Ukrayna için bu anlaşma, Rusya’nın 2022’de başlayan işgalinden bu yana hava savunmasını güçlendirme çabalarının bir parçası olarak görülüyor. Son haftalarda, Rusya’nın gece boyunca düzenlediği dron ve füze saldırıları, Ukrayna’nın mevcut savunma sistemlerini zorladı. Özellikle 9 Temmuz 2025’te 728 Shahed dron ve 13 füzenin kullanıldığı rekor saldırı, Ukrayna Hava Kuvvetleri’nin 296 dronu ve 7 füzeyi düşürmesine rağmen, altyapıda ve sivil alanlarda ciddi hasara yol açtı. Ukrayna Devlet Başkanı Volodymyr Zelenskyy, bu anlaşmanın ülkesinin hava savunmasını “hayati bir şekilde güçlendireceğini” söylerken, Birleşik Krallık Başbakanı Keir Starmer ise bu adımın “Ukrayna’nın egemenliğini koruma mücadelesine verilen güçlü bir destek” olduğunu vurguladı. Anlaşma, Roma’daki konferansta Birleşik Krallık Başbakan Yardımcısı Angela Rayner tarafından resmen imzalandı.
Ekonomik boyutlarıyla dikkat çeken bu anlaşma, Birleşik Krallık’ta savunma sanayiinde yeni iş fırsatları yaratmayı hedefliyor. Belfast’taki Thales tesislerinde üretilecek füzeler, yerel iş gücünün istihdamını artıracak ve ekonomiye yaklaşık 1.000 yeni iş imkânı sunması bekleniyor. Hükümet, bu projenin Birleşik Krallık’ın savunma ihracatını da güçlendireceğini ve Avrupa’daki savunma iş birliğini teşvik edeceğini iddia ediyor. Ancak, bazı uzmanlar bu ekonomik faydaların uzun vadede ne ölçüde gerçekleşeceği konusunda şüphelerini dile getiriyor. Öte yandan, Ukrayna’ya 2026 mali yılında 283 milyon sterlinlik ikili yardım taahhüdünde bulunulması, insani ve altyapı desteğinin de süreceğini gösteriyor. Bu yardım, Ukrayna’nın yeşil geçiş ofisi ve yönetim reform programlarına da kaynak sağlayacak.

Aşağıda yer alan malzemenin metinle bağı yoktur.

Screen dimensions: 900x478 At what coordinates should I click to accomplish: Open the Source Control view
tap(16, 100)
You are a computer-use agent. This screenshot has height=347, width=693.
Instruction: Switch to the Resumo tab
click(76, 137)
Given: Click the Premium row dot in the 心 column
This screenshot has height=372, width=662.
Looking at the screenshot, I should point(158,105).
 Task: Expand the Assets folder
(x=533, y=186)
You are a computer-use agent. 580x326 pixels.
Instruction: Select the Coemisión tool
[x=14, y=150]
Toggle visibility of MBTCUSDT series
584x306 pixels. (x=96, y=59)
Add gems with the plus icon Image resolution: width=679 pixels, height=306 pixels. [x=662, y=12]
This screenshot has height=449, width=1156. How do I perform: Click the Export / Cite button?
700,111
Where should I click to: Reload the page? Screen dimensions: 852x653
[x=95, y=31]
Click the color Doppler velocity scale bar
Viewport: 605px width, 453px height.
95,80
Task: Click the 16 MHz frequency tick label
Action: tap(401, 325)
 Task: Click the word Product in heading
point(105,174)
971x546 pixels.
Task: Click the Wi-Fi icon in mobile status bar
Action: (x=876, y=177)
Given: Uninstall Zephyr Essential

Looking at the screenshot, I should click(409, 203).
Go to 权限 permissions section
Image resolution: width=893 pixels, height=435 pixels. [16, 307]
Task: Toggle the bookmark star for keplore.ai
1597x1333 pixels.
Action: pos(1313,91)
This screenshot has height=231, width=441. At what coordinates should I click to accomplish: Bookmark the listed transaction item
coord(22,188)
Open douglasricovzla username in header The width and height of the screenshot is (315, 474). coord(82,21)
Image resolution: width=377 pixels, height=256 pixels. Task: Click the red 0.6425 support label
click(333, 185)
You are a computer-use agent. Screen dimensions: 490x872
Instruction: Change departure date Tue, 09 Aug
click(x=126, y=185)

Rusya’dan gelen tepkiler ise sert oldu. Rusya Dışişleri Bakanı Sergey Lavrov, anlaşmayı “Ukrayna’ya silah sevkiyatının Rusya için meşru bir hedef haline geleceği” şeklinde yorumladı ve NATO’nun doğrudan çatışmaya müdahil olduğunu savundu. Kremlin, bu tür anlaşmaların Ukrayna’yı “savaşın derinleşmesine” iteceğini öne sürerken, Batı’ya karşı sert retorik kullanmaya devam ediyor. Öte yandan, Ukrayna’nın Ukrayna Hava Kuvvetleri’nden yapılan açıklamalar, Thales füzelerinin drone saldırılarına karşı etkili bir kalkan oluşturabileceğini ve yerli üretim interceptor dronlarla sinerji yaratabileceğini ifade etti. Ancak, füzelerin teslimatının zamanlaması ve üretim kapasitesi konusunda belirsizlikler, Ukrayna’nın acil ihtiyaçlarını ne ölçüde karşılayacağı sorusunu gündeme getiriyor.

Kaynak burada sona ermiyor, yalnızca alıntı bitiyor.